Flash is certainly core to most commentators' view with regard to the growth of SDS. "The need for enterprises to move faster is driving trends like IT-as-a-Service and the growth of data analytics, which in turn are driving the adoption of flash storage," says Manish Goel of HP Enterprise. "In addition to speed and predictable service levels, organisations adopting flash are also reducing storage footprint by up to 85% as they move away from spinning disk in favour of this higher density media. Faced with the need for agility, organisations want to take advantage of game-changers like flash without introducing risk."
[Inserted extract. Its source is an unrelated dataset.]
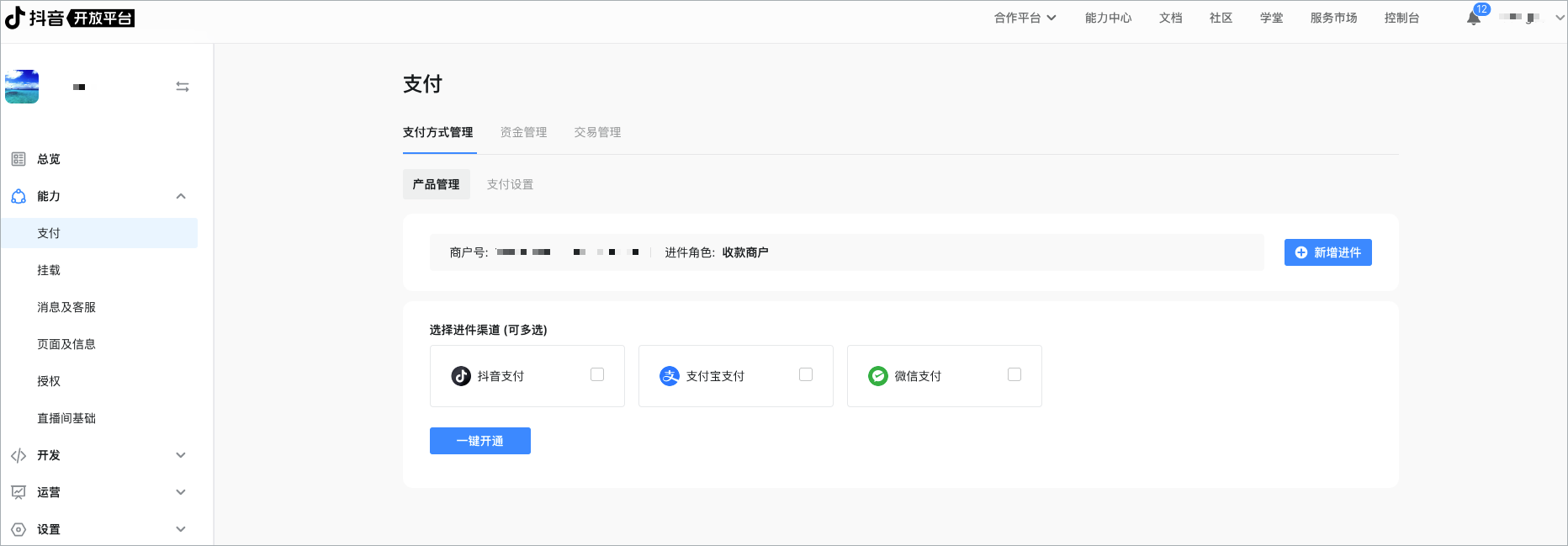The width and height of the screenshot is (1568, 546).
Task: Click the 支付宝支付 Alipay logo icon
Action: [x=670, y=376]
Richard Blandford of Fordway believes that the humble hard disk still has some life left in it: "The spinning disk will still be with us for some time to come. For most organisations we believe the optimum storage solution will be a hybrid array or an intelligent file system overlaid over separate components. As with most things the Pareto principle applies; at present, a good ratio for most organisations will be something like 20% flash capacity for reads and writes for active data and 80% disk for longer term data retention, backup and archive. However, things are definitely changing.

"Today when we sell new consolidated storage we will use flash for active data read/write rather than disk, and as a result we are seeing 10K and 15K disks start to disappear. Disk is now taking the role that used to be filled by tape for secondary storage and long term dynamic archive, and we are seeing use of 7K and 5K SATA drives for passive data storage, with a drive to increase their capacity and reduce power utilisation. In effect with flash we have inserted another tier of storage or replaced 15K disks. Hybrid arrays are the most useful for general purpose workloads as you cannot get the data storage density on flash storage that you can with disk. As every IT director knows, there is always a trade-off between cost and performance. Just because flash costs are falling, it does not mean that an all-flash solution will be right for every business."

Fujitsu's David Histon agrees: "All Flash arrays are quickly giving way to the flexibility and increased consolidation benefits of hybrid arrays. This allows customers the flexibility and cost savings of being able to manage and configure all their storage performance requirements (high to low) from a single storage array. This can help customers meet the traditionally opposing demands from the business of increasing agility and reducing cost."